▶ _Document excerpt_:
※

Working with GANs involves writing code, and it most often involves working with the Python programming language.[1] If this is all new to you, there is a sea of jargon and software systems to navigate. What is Tensorflow? What is Torch? What is Jupyter? Thankfully, there are initiatives to make machine learning approachable for broader audiences such as Machine Learning for Artists and ml5.js (Friendly Machine Learning for the Web). In my studio, because I wanted to go down a narrow path of working with GANs for making pictures, we developed our own ways of doing things. After trying different options, we settled on working with a dedicated computer running Linux and with a fast GPU.[2] The code we use to make pictures is modified from code posted on Github by researchers.[3] We also write Processing code to develop the thousands of images that are used for training.[4] Without the culture of academic publishing and open-source code, it wouldn’t have been possible for me to get started working in this area.

The volume of technical papers released on the topic of machine learning and GANs is daunting. It has taken months to feel comfortable with many of the fundamental ideas and terminology. It is my hope that this short book can help introduce some of the possibilities and considerations to a wider audience.

※

▶ _Recorded information_:
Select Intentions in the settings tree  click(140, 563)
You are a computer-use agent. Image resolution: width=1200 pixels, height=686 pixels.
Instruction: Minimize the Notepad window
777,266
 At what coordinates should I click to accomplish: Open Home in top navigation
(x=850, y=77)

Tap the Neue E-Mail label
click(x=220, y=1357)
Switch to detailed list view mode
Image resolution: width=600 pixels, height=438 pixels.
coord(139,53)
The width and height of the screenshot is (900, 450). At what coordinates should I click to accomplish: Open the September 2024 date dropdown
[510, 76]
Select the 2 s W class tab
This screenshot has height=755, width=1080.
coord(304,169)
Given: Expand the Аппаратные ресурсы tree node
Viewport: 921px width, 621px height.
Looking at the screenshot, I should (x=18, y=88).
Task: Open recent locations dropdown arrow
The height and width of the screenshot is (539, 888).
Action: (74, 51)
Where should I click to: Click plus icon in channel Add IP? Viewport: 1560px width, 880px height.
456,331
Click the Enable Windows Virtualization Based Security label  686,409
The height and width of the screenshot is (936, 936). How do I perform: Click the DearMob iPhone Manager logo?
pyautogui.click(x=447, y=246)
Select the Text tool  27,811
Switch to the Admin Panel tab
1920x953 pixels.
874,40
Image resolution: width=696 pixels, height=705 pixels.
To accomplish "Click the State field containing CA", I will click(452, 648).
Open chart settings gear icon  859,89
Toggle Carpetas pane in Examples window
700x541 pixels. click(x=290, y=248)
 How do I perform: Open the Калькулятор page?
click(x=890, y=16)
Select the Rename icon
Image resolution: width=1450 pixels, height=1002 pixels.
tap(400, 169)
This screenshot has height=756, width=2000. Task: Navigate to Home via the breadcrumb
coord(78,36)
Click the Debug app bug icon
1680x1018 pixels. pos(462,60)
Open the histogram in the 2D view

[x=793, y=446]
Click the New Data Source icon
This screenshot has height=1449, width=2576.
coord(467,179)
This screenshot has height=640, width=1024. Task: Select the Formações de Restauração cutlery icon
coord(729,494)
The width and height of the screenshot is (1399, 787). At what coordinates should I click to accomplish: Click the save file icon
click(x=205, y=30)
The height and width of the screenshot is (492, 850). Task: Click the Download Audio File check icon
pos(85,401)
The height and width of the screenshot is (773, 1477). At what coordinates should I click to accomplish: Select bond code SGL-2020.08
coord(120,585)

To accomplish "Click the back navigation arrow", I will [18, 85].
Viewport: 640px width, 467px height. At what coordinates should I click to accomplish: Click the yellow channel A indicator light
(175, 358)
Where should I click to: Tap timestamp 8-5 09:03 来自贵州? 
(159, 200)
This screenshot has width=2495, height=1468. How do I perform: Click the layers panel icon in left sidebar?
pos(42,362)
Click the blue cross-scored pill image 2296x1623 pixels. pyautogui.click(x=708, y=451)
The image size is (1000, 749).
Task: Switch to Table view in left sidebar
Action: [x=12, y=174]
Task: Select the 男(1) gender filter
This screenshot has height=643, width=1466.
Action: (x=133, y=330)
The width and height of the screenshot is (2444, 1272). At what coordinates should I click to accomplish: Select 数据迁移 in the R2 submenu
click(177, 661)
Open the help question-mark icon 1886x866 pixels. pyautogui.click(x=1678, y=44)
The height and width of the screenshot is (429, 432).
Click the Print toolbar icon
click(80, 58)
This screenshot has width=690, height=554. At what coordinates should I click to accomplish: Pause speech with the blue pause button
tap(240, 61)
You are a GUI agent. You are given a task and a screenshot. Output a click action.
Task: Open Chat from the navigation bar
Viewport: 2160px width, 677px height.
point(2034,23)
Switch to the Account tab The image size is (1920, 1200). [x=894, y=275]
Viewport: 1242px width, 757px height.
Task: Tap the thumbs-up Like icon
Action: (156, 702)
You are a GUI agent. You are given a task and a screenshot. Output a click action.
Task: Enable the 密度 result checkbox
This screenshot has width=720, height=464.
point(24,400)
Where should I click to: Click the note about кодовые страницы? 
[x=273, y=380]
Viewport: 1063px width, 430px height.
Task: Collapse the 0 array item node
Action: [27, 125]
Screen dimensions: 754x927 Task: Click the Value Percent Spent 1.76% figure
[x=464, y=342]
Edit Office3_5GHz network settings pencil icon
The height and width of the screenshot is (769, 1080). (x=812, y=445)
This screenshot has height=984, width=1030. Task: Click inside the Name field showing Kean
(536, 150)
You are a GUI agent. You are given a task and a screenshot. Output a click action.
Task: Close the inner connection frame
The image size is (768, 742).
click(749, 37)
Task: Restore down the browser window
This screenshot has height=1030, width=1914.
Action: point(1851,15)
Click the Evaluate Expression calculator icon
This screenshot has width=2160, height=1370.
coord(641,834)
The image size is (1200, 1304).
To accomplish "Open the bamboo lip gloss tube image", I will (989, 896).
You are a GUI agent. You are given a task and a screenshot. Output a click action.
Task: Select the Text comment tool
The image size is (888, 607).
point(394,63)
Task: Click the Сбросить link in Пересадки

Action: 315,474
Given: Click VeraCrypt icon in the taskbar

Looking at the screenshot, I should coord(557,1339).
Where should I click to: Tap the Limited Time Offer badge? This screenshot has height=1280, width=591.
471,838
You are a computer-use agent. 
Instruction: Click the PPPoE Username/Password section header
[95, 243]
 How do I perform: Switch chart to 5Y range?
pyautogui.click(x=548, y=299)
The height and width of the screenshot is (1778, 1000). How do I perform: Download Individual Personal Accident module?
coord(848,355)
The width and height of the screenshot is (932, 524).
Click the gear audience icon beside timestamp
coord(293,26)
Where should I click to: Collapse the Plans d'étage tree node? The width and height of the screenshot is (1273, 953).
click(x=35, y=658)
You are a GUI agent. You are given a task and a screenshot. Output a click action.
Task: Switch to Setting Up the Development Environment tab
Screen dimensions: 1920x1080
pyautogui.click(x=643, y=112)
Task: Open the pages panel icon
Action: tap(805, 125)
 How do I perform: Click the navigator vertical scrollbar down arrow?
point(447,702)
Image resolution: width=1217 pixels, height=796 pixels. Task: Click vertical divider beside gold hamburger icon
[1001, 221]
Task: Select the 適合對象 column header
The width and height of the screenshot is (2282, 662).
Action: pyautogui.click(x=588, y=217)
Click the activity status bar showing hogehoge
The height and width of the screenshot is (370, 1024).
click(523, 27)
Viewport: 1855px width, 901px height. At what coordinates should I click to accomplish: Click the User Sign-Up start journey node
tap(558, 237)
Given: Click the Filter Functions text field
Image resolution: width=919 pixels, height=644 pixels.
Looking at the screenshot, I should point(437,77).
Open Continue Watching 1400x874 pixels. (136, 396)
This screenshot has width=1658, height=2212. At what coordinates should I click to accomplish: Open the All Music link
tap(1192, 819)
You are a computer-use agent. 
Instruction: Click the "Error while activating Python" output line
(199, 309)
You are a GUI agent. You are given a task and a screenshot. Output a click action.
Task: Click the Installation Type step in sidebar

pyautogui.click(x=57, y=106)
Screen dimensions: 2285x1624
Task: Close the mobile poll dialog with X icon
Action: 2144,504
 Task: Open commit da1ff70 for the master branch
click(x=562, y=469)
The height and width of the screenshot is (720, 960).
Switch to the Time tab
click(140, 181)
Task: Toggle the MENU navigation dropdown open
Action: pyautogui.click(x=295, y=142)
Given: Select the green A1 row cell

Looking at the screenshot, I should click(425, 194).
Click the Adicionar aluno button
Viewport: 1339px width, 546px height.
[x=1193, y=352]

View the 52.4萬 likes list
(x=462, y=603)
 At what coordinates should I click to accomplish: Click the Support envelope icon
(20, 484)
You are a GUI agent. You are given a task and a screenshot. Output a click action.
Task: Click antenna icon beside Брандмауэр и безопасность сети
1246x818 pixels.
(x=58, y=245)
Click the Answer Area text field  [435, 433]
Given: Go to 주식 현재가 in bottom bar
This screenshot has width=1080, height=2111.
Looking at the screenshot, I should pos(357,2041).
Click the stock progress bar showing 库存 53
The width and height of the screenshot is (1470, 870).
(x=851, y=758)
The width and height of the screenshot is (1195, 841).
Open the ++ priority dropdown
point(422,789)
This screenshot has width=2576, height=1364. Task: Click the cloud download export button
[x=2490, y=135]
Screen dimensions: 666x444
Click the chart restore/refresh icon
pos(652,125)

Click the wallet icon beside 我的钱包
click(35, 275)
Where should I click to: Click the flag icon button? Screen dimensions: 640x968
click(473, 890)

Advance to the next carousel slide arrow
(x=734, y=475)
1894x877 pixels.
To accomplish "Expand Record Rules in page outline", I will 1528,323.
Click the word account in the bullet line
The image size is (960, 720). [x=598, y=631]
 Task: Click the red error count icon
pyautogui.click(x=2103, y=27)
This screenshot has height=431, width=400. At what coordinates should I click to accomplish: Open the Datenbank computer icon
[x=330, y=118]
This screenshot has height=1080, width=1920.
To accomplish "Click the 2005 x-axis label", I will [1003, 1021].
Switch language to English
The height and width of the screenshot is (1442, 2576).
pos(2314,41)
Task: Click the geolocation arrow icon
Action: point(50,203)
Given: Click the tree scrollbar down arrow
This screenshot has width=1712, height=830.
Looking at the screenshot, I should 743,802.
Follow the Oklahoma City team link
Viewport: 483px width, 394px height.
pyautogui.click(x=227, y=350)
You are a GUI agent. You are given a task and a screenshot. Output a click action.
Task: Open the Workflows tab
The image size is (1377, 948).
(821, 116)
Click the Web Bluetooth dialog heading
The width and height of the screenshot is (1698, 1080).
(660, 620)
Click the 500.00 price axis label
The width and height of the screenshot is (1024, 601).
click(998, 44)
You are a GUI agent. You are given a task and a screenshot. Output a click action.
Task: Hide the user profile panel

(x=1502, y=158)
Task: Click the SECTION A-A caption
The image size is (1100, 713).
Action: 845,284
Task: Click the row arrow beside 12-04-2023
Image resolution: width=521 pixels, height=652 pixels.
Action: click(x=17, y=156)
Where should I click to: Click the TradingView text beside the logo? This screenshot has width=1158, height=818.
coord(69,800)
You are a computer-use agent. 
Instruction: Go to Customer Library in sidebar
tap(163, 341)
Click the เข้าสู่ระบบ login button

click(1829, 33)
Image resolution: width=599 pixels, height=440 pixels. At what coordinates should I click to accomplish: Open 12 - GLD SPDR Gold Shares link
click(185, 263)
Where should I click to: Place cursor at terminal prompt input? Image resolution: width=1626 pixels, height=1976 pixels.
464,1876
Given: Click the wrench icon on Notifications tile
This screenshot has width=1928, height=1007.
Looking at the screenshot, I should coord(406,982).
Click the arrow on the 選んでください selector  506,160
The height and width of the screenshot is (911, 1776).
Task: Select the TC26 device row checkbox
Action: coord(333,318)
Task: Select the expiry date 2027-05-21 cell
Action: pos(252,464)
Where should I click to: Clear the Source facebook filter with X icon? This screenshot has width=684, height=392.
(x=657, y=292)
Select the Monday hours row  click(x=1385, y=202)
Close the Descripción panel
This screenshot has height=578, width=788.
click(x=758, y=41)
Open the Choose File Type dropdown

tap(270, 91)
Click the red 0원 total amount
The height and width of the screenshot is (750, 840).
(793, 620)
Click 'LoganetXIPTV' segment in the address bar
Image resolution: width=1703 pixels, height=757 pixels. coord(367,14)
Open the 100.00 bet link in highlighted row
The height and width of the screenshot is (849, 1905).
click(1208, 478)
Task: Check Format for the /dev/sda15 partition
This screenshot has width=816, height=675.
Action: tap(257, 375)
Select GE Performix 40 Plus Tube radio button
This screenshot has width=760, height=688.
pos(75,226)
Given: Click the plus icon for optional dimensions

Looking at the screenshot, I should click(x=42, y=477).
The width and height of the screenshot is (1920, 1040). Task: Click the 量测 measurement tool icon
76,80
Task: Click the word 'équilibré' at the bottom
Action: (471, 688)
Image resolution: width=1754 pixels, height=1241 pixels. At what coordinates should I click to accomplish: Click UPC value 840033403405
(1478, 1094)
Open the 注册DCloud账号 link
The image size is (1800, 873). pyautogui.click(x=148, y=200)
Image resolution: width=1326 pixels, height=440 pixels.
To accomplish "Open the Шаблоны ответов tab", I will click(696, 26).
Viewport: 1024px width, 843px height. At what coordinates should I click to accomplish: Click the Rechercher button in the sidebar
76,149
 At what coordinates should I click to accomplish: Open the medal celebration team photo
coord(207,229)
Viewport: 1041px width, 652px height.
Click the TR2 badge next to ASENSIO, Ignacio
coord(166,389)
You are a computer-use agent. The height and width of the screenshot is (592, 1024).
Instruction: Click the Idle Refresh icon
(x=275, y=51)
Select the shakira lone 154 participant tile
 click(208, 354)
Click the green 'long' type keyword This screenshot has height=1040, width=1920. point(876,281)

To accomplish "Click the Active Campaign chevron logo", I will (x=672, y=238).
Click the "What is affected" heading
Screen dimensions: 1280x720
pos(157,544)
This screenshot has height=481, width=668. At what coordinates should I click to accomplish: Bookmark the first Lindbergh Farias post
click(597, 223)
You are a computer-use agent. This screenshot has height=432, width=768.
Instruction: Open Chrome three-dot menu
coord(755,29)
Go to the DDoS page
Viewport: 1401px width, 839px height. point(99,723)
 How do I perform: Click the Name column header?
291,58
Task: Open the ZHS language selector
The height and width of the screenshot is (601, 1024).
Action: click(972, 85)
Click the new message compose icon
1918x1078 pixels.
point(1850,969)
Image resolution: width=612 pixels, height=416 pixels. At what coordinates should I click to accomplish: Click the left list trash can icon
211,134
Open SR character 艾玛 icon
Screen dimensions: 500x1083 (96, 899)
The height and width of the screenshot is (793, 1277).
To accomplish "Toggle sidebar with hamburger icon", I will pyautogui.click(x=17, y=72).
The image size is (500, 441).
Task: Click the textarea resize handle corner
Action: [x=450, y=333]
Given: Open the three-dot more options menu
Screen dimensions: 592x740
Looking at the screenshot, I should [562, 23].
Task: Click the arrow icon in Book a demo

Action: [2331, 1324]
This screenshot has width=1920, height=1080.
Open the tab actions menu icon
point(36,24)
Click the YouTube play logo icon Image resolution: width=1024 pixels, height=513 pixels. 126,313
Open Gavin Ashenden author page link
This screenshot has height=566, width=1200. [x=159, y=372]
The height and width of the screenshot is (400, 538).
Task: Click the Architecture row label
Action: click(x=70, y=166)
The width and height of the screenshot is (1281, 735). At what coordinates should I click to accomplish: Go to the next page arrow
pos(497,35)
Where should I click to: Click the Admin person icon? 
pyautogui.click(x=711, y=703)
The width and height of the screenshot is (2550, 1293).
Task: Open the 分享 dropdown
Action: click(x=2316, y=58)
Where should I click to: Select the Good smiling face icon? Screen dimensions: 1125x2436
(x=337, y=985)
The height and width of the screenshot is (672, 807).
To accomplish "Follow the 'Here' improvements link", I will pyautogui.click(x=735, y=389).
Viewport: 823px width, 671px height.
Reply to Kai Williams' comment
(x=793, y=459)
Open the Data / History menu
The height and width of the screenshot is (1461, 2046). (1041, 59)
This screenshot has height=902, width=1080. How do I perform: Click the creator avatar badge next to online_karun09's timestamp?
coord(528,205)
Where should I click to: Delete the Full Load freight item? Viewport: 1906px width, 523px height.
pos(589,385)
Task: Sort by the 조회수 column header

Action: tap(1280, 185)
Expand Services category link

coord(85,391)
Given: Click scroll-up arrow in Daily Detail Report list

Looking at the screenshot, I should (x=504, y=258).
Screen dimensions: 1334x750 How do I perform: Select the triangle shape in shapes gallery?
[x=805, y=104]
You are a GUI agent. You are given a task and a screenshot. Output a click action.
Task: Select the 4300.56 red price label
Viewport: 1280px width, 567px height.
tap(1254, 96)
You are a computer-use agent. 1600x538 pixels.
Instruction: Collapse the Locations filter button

※

▶ _Prompt 1_:
Copy everything in the GAN passage from "The volume of" down to "a wider audience.".
▶ _Prompt 2_:
In the GAN passage, what operating system runs on the studio's dedicated computer?

▶ _Full answer 1_:
The volume of technical papers released on the topic of machine learning and GANs is daunting. It has taken months to feel comfortable with many of the fundamental ideas and terminology. It is my hope that this short book can help introduce some of the possibilities and considerations to a wider audience.

▶ _Full answer 2_:
Linux.